====== Passage cité ======

En l’espèce, la Caisse Nationale de Prévoyance ne rapporte, d’aucune manière, la preuve que l’inexactitude de la déclaration et plus particulièrement l’omission de déclarer un syndrome dépressif remontant à plus de 10 ans, aurait modifié l’opinion du risque qu’elle en avait.

Elle prétend, en se bornant à l’affirmer, qu’elle n’aurait accepté de garantir Madame Y. que pour le risque décès, en excluant ainsi le risque perte totale et irréversible d’autonomie et le risque incapacité temporaire totale.

Toutefois, force est de constater, en premier lieu, à la lecture des conditions générales, que le syndrome dépressif avec hospitalisation ne figure pas au nombre des cas d’exclusions des garanties du contrat

Il convient également d’observer qu’à la suite du signalement par Madame Y., dans le questionnaire de santé, d’un accident survenu en mars 1999 (soit dans les cinq années précédant l’adhésion), la compagnie d’assurances avait simplement décidé à réception de la demande d’adhésion d’exclure des garanties les conséquences de cet accident.

======

### Vos consignes
D'après le passage cité, qu'avait décidé la compagnie d'assurances après le signalement de l'accident survenu en mars 1999 ?

====== Données de l'exercice ======

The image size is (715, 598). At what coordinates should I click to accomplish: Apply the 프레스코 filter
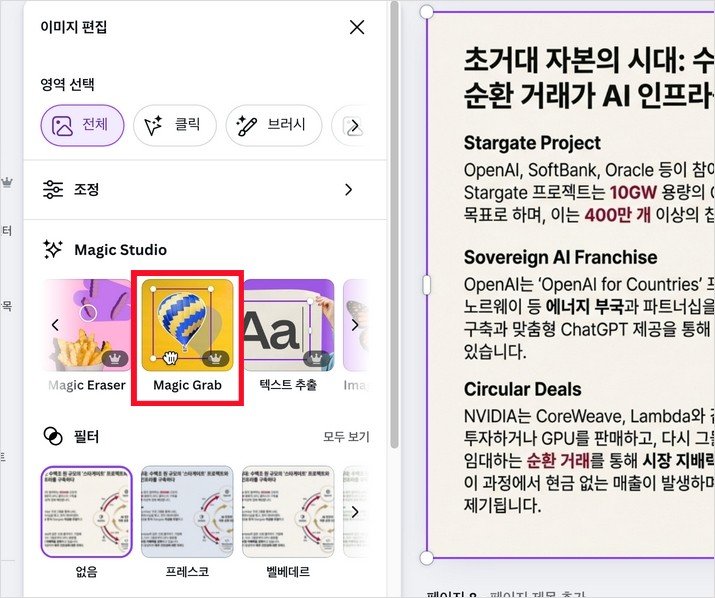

======

### Réponse attendue
Elle avait décidé d'exclure des garanties les conséquences de cet accident.